## Exercise requirements
Swap "gear" for "cog" in the lines from the line with "The width and" to the line with "click(326, 198)", keeping everything else the same. Return only those lines, without the pictures.

## Records to use
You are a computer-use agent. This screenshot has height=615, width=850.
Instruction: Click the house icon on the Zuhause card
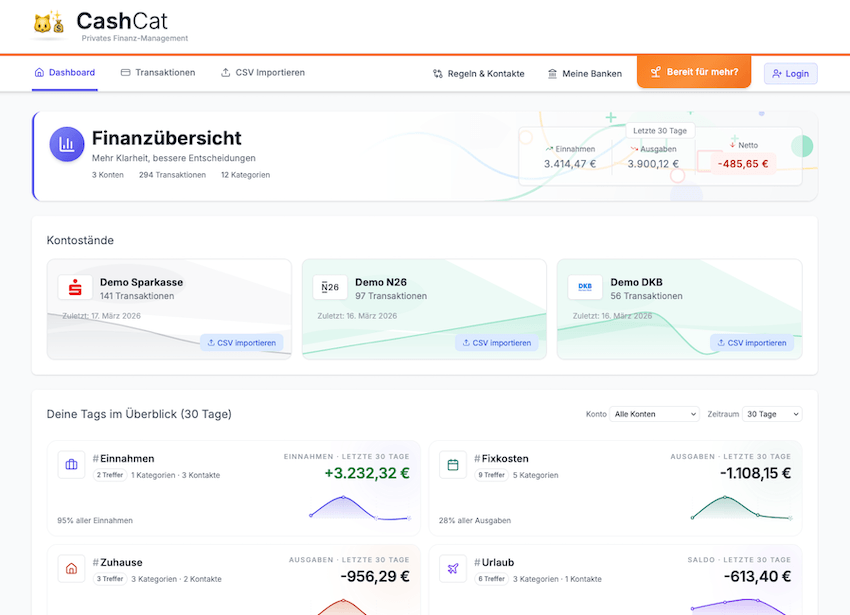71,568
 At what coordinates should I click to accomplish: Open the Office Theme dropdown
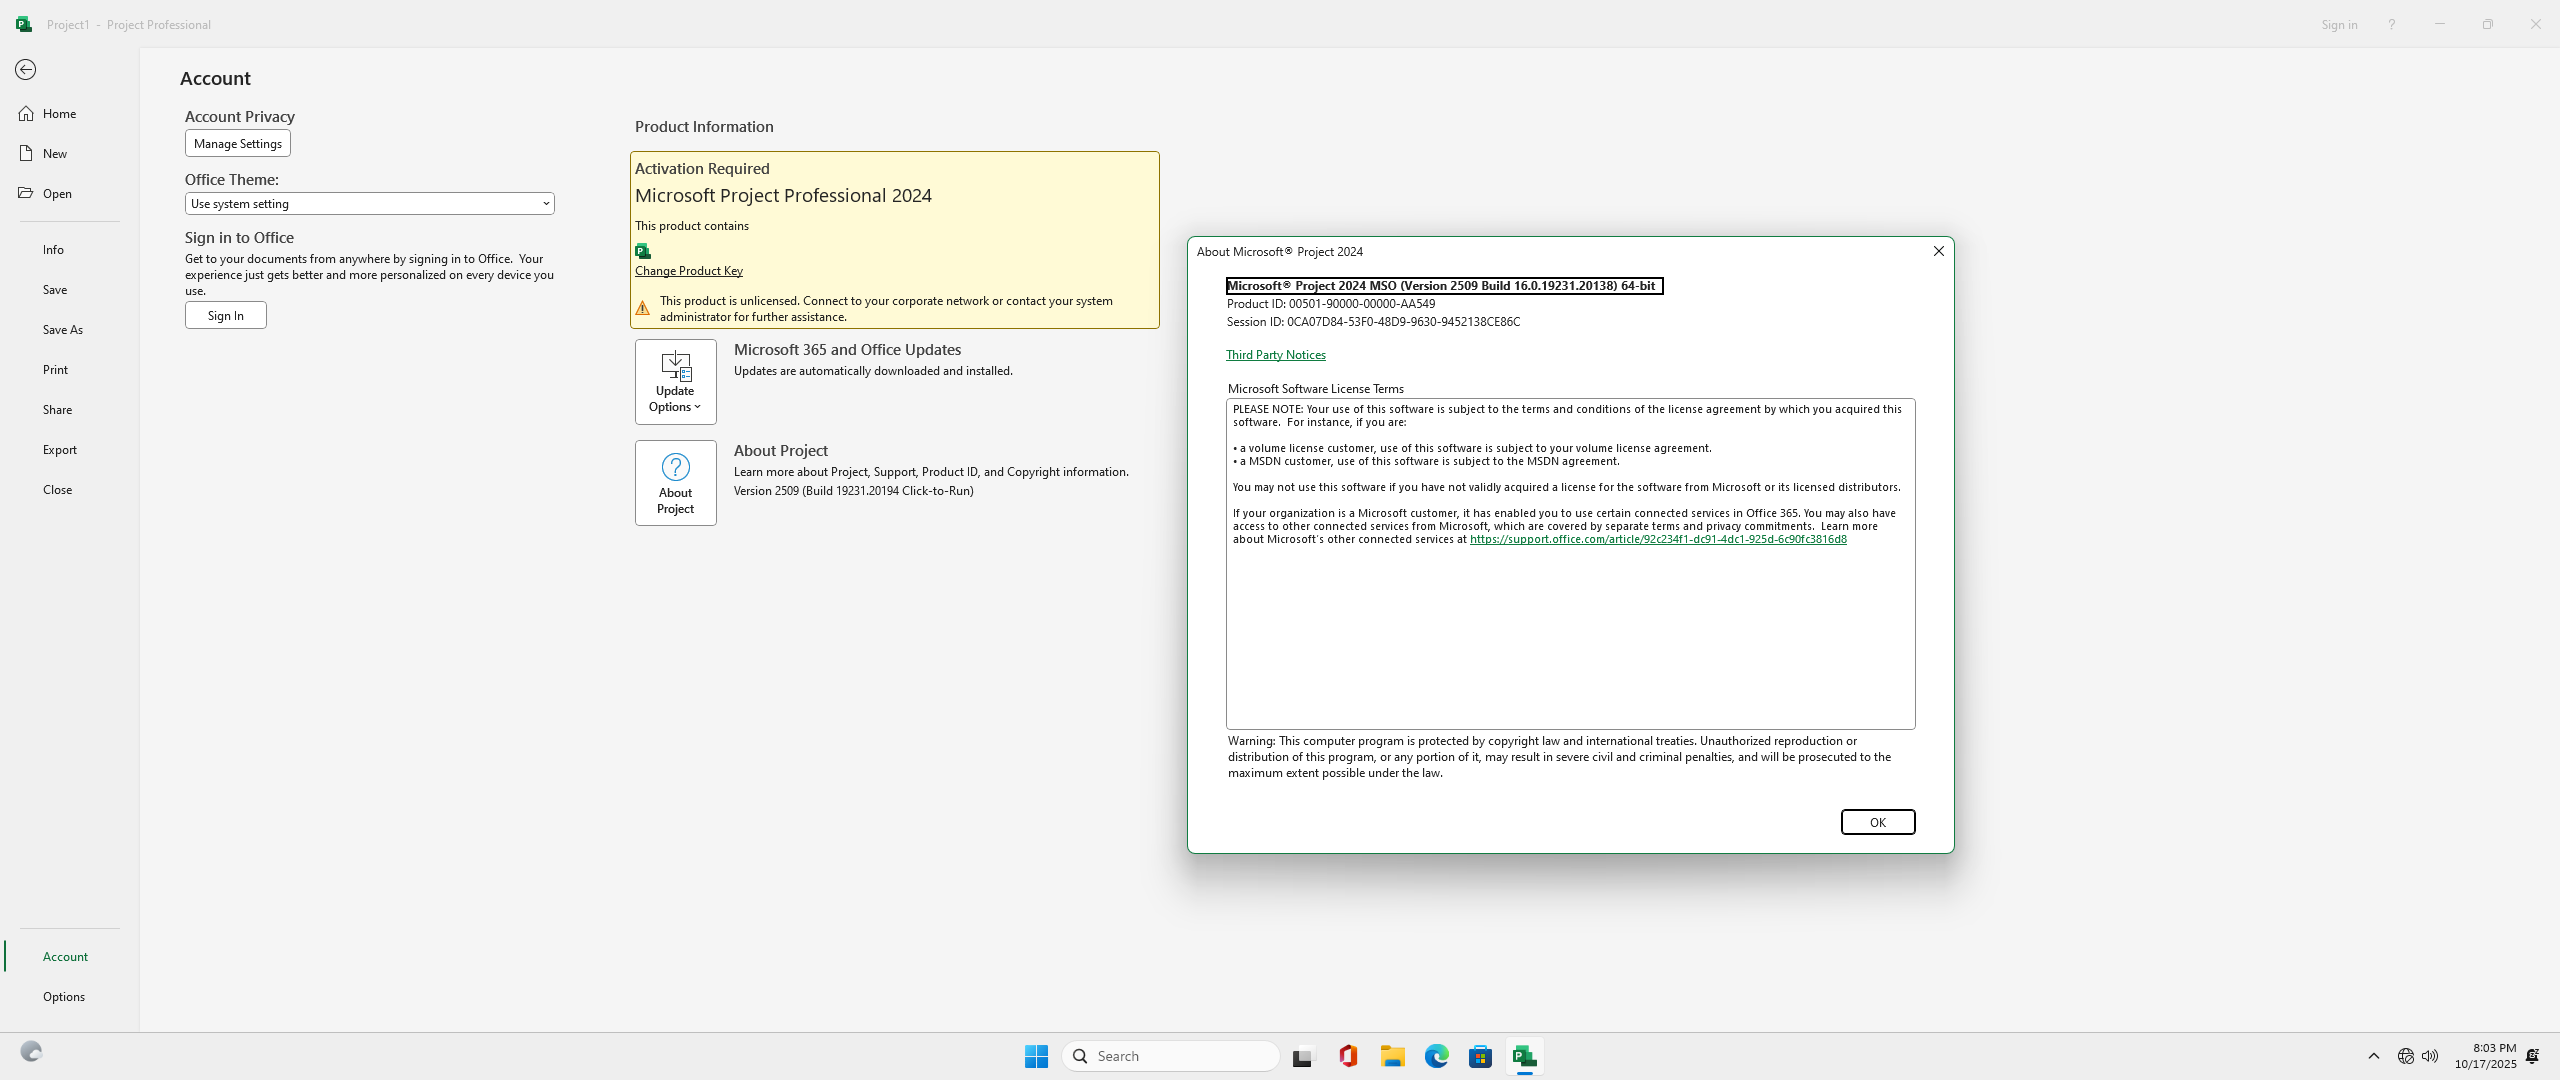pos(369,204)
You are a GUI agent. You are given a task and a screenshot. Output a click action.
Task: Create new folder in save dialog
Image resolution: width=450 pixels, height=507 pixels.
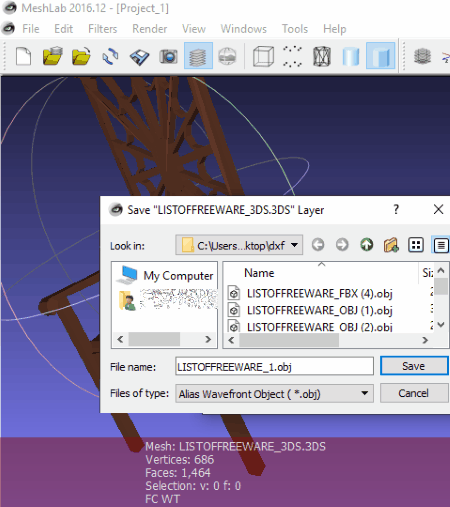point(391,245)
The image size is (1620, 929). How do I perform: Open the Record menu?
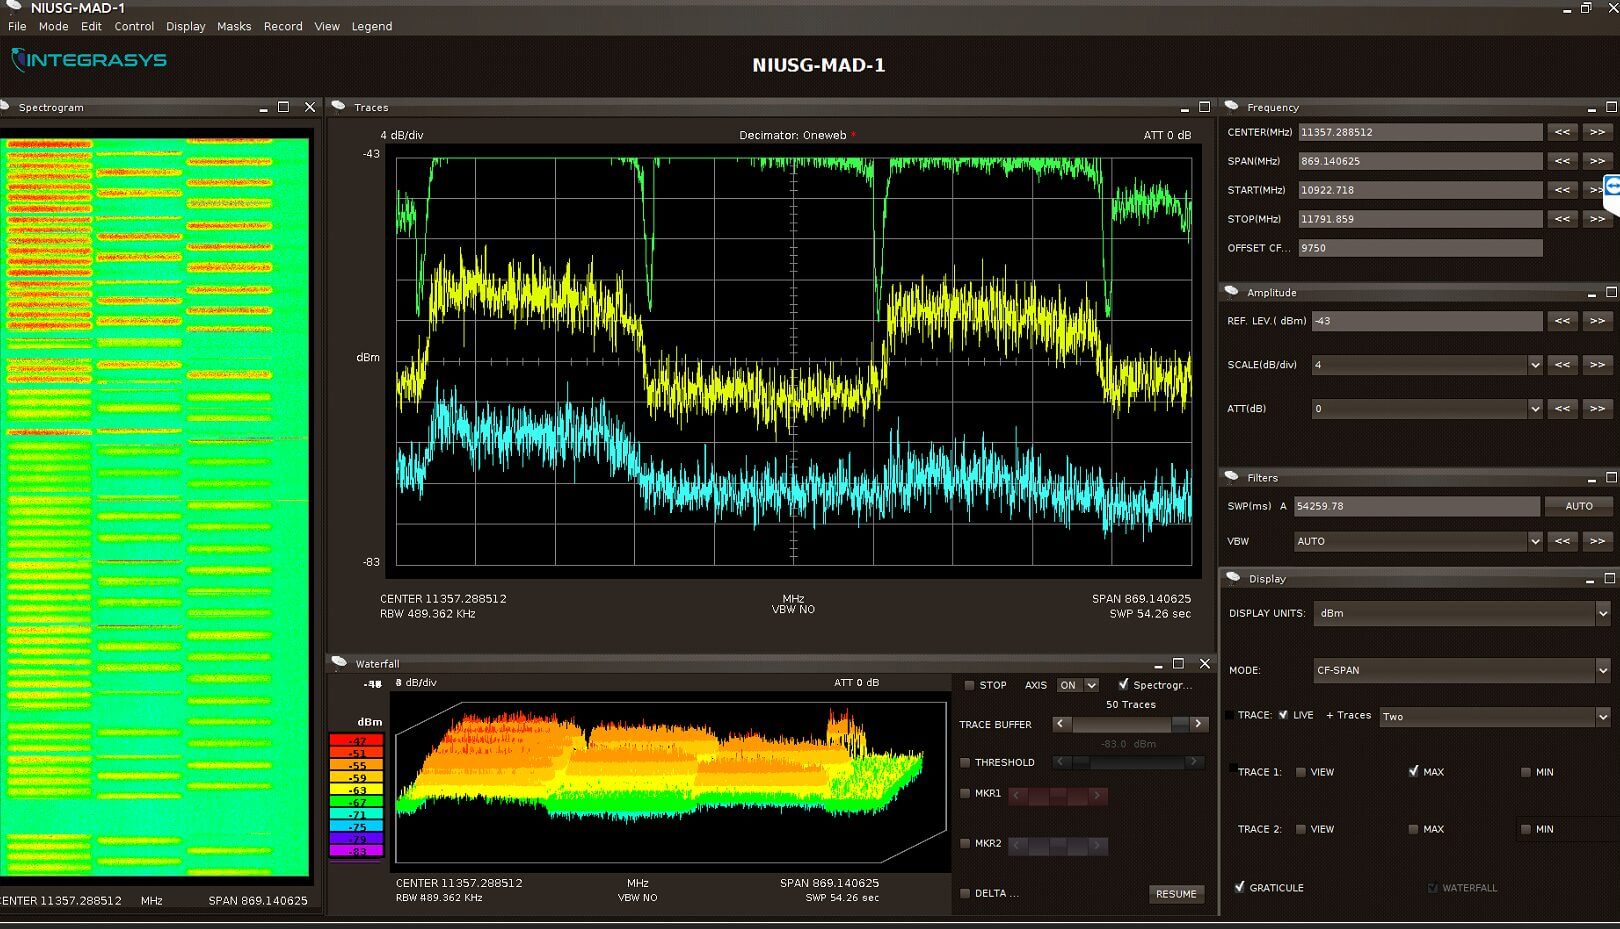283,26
---
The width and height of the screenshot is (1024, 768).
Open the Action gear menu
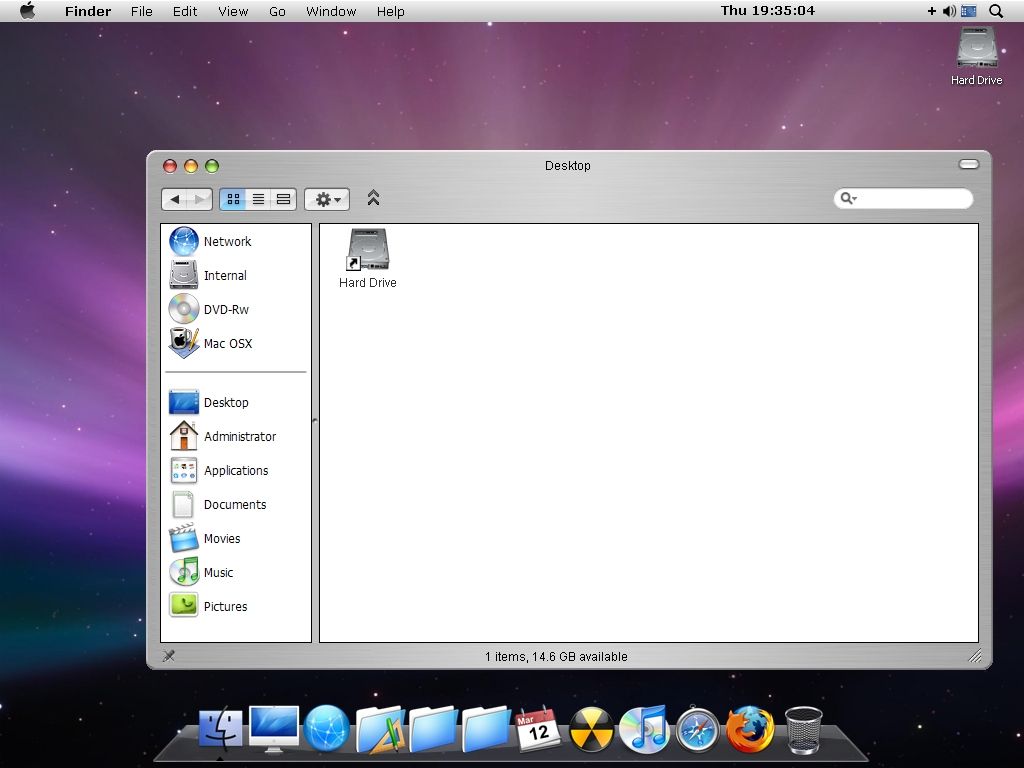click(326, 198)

## Result of the task
The width and height of the screenshot is (1024, 768).
Open the Action cog menu
click(326, 198)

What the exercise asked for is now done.